◆ Extrait choisi

↓↓↓

La formation : un impératif à tout âge
Dans cette vision de l’IA au service des employés, l’adoption ne peut se faire sans formation. Et s’agissant des seniors, le moins qu’on puisse dire, c’est que le défi est de taille ! En effet, selon l’Index Senior de l’INSEE, le taux de formation des plus de 50 ans est inférieur de 20 % à la moyenne, leur taux de mobilité est de 22 %, soit 10 points de moins que la moyenne, avec seulement un cinquième des plus de 50 ans ayant bénéficié d’une mobilité en 2023.
Pour inverser cette situation, les organisations doivent développer des politiques de formation intentionnellement dirigées vers toutes les forces vives et leur apprendre à tirer parti des nouveaux outils d’IA. Les collaborateurs, quel que soit leur âge, doivent oser et se lancer. D’autant que l’IA générative marque un nouveau modèle d’interaction entre l’homme et l’ordinateur. Ce dernier devient un copilote et nous interagissons avec lui en langage naturel, aussi bien par l’écrit qu’à l’oral. Pour la première fois, l’IA est ainsi accessible au plus grand nombre, quelle que soit votre formation initiale.
Pour appréhender la révolution du travail qui s’annonce, Microsoft a annoncé, en mai 2024, une ambition forte en France : former 1 million de Français à l’intelligence artificielle d’ici 2027. Parmi les initiatives qui concourront à cet objectif : le lancement, en octobre dernier, d’une plateforme de formation en ligne en français, AI Skills Navigator, qui propose des parcours adaptés à tous les profils. Ou encore notre partenariat avec France Travail et Kokoroe, start-up de l’Ed-tech, dont l’objectif est de former 300 000 demandeurs d’emploi à l’IA d’ici fin 2025, pour qu’ils en tirent parti tant dans leur vie quotidienne que dans leur recherche d’emploi.
Vers un « mieux vieillir »
L’augmentation de l’espérance de vie pose aussi la question de l’accompagnement et de l’inclusion des aînés dans notre société. Et s’il est un secteur qui tire déjà pleinement parti des innovations de l’IA, c’est celui de la santé grâce à la disponibilité de solutions au service d’une médecine préventive et personnalisée. Des applications mobiles dotées d’algorithmes intelligents adaptent les recommandations aux besoins individuels, que ce soit pour la gestion des traitements, l’adoption d’un mode de vie plus sain ou encore le suivi des indicateurs vitaux en temps réel. Ces outils fournissent également des alertes personnalisées pour rappeler la prise de médicaments ou signaler des anomalies, améliorant ainsi l’autonomie des utilisateurs.

↑↑↑

◆ Lignes affichées
↓↓↓

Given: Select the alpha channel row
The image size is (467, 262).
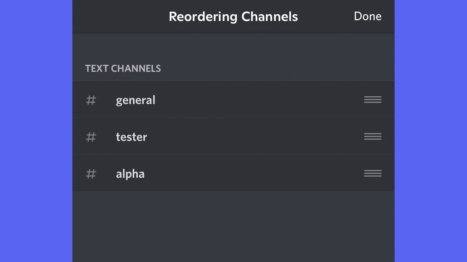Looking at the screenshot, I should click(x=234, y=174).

↑↑↑
↓↓↓

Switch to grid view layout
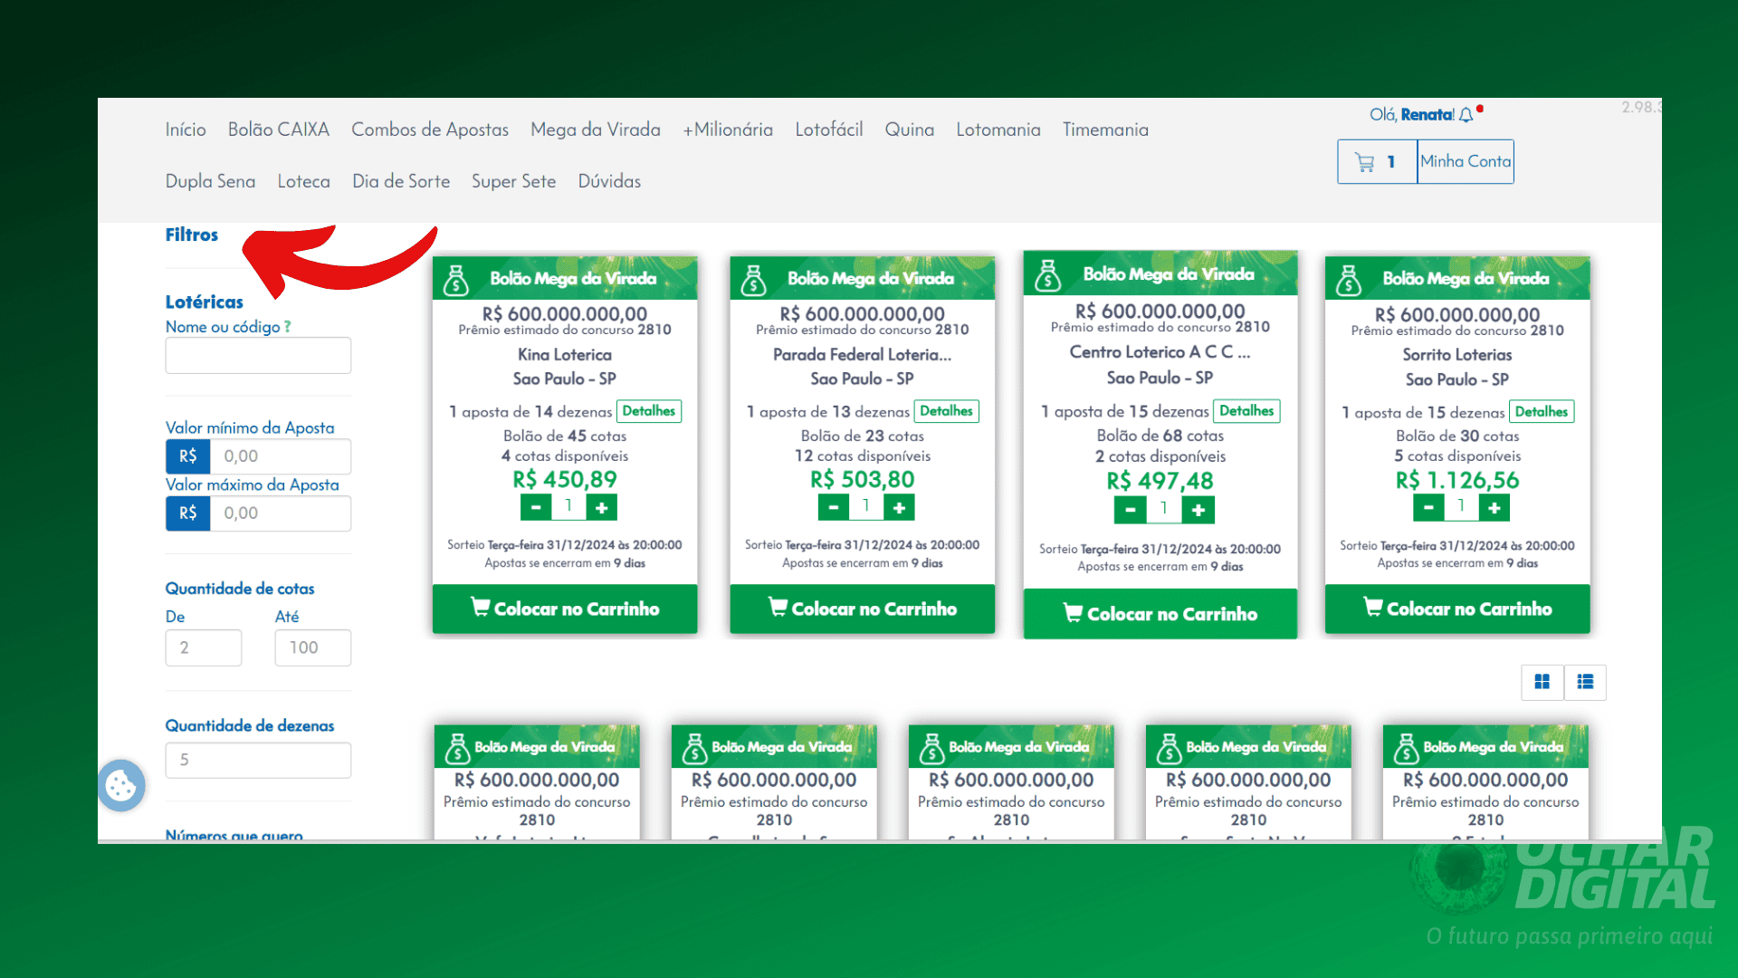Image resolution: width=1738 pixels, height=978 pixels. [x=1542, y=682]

↑↑↑

◆ Énoncé de l'exercice
Répondez à ces questions sur l'extrait consacré à l'IA et aux seniors :
1. Quel est le taux de mobilité des plus de 50 ans ?
2. Combien de Français Microsoft veut-il former à l'intelligence artificielle d'ici 2027 ?
3. À quoi servent les alertes personnalisées fournies par les applications mobiles de santé ?
Ces lignes viennent d'une autre source que l'extrait.

◆ Réponse attendue
1. 22 %, soit 10 points de moins que la moyenne.
2. 1 million.
3. À rappeler la prise de médicaments ou à signaler des anomalies.